The “wait, Nvidia is the bargain?” moment
Bank of America Securities analyst Vivek Arya is basically telling investors to stop squinting at Nvidia’s stock chart and look at the math. He reiterated a Buy rating and set a $350 price target, arguing the company’s forward P/E has dropped to a seven-year low.
That’s a spicy take for a stock that’s spent the last few years getting treated like the overachiever at the front of the classroom. But Arya’s point is that the market may be overpricing the risk from high-bandwidth memory costs and underpricing Nvidia’s real superpower: pricing power.
Why this matters to your portfolio
Arya thinks Nvidia’s gross margins can stay in the mid-70% range and says the stock already reflects a 30% to 35% EPS headwind. In other words, the market is acting like the next few quarters are going to be messy — and he’s saying that mess is already baked in.
He also expects upcoming earnings to be the kind of event that reminds everyone why Nvidia keeps sitting in the AI capex throne room:
- durable product demand
- strong pricing power
- a supply chain that can still keep up
Cheap relative to the cool kids
The analyst also lined Nvidia up against the rest of the Magnificent Seven and basically said, “Nice valuation, everybody.” Nvidia’s 2026 P/E sits in the middle of the pack, but by 2027 and 2028 it becomes the cheapest of the bunch based on his estimates.

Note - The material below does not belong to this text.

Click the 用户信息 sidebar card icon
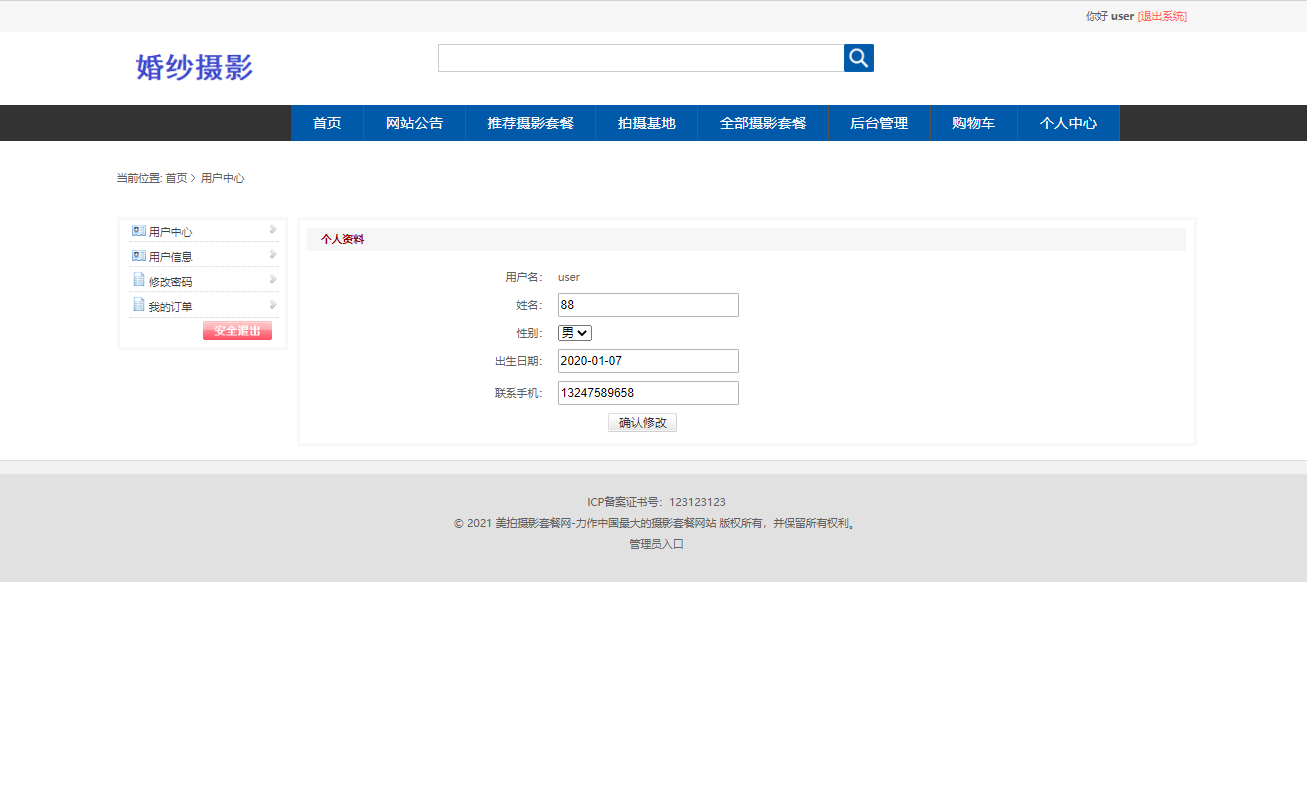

That’s the setup here: if you believe Nvidia can keep being the arms dealer for the AI boom, then a lower multiple could be the market finally giving you a decent entry point instead of a warning flare.
Big picture
This isn’t a new product launch or a jaw-dropping earnings beat. It’s a valuation call — but those matter when a mega-cap stock can move billions on vibes plus spreadsheets. If Arya is right, Nvidia’s recent drop may be less “the growth story is broken” and more “the market got a little too clever for its own good.”